- LISTED RECORDS:
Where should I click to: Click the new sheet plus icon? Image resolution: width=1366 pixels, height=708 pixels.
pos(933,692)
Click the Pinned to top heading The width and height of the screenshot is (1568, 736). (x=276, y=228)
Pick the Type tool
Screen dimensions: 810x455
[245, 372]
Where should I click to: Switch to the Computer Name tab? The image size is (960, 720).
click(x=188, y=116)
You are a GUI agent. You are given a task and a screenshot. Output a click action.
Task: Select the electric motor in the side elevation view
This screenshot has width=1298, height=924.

- PROBLEM STATEMENT:
What is needed here is a word-for-word copy of the whole listing.

- OUTPUT:
Where should I click to: Click the new sheet plus icon? Image resolution: width=1366 pixels, height=708 pixels.
pos(933,692)
Click the Pinned to top heading The width and height of the screenshot is (1568, 736). (x=276, y=228)
Pick the Type tool
Screen dimensions: 810x455
[245, 372]
Where should I click to: Switch to the Computer Name tab? The image size is (960, 720).
click(x=188, y=116)
You are a GUI agent. You are given a task and a screenshot. Output a click action.
Task: Select the electric motor in the side elevation view
This screenshot has width=1298, height=924.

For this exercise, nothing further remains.